__Consigna 1__:
En el artículo sobre persuadir y convencer, ¿qué nombre se propone dar a la argumentación que solo pretende servir para un auditorio particular?

#### Artículo

Persuadir y convencer – Ch. PERELMAN y L. OLBRETCHTS-TYTECA

UNIDAD 7
TEXTO FUENTE/ Ir a Evolución histórica de la argumentación
Perelman, Ch. y Olbrechts-Tyteca, L, Tratado de la argumentación. La nueva retórica, Editorial Gredos, Madrid, 1994, pág. 65)
La variedad de los auditorios es casi infinita y, de querer adaptarse a todas sus particularidades, el orador se encuentra frente a innumerables problemas. Quizá sea ésta una de las razones por las cuales lo que suscita un interés enorme es una técnica argumentativa que se impusiera indiferentemente a todos los auditorios o, al menos, a todos los auditorios compuestos por hombres competentes o razonables.
La búsqueda de una objetividad, cualquiera que sea su naturaleza, corresponde al ideal, al deseo de trascender las particularidades históricas o locales de forma que todos aceptan las tesis defendidas. Se asiste, sin embargo, a un debate secular entre los partidarios de la verdad y los de la opinión, entre filósofos, buscadores de lo absoluto, y retóricos, comprometidos en la acción. Con motivo de este debate, parece que se elabora la distinción entre persuadir y convencer, distinción a la que aludimos en función de una teoría de la argumentación y del papel desempeñado por ciertos auditorios.
Para aquel que se preocupa por el resultado, persuadir es más que convencer, al ser la convicción sólo la primera fase que induce a la acción.
Nosotros nos proponemos llamar persuasiva a la argumentación que sólo pretende servir para un auditorio particular y nominar convincente a que se supone que obtiene la adhesión de todo ente de razón. El matiz es mínimo y depende, esencialmente, de la idea que el orador se forma de la encarnación de la razón. Cada hombre cree en un conjunto de hechos, de verdades, que todo hombre “normal” debe, según él, admitir, porque son válidos para todo ser racional. Pero, ¿es así de verdad? ¿No es exorbitante la pretensión a una validez absoluta para cualquier auditorio compuesto por seres racionales? Incluso al autor más concienzudo no le queda, en este punto, más remedio que someterse al examen de los hechos, al juicio de los lectores. En todo caso, habrá hecho lo que está en su mano para convencer, si cree que se dirige válidamente a semejante auditorio.

########
#### Material proporcionado

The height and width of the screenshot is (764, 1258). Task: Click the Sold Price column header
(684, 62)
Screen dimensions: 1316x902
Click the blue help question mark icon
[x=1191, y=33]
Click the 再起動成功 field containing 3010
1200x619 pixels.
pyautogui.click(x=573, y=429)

########

__Consigna 2__:
Vuelve a escribir, sin ningún cambio, las filas que van desde la que contiene "Screen dimensions: 1316x902" hasta la última de las filas, ambas incluidas.

__Resultado 1__:
Argumentación persuasiva.

__Resultado 2__:
Screen dimensions: 1316x902
Click the blue help question mark icon
[x=1191, y=33]
Click the 再起動成功 field containing 3010
1200x619 pixels.
pyautogui.click(x=573, y=429)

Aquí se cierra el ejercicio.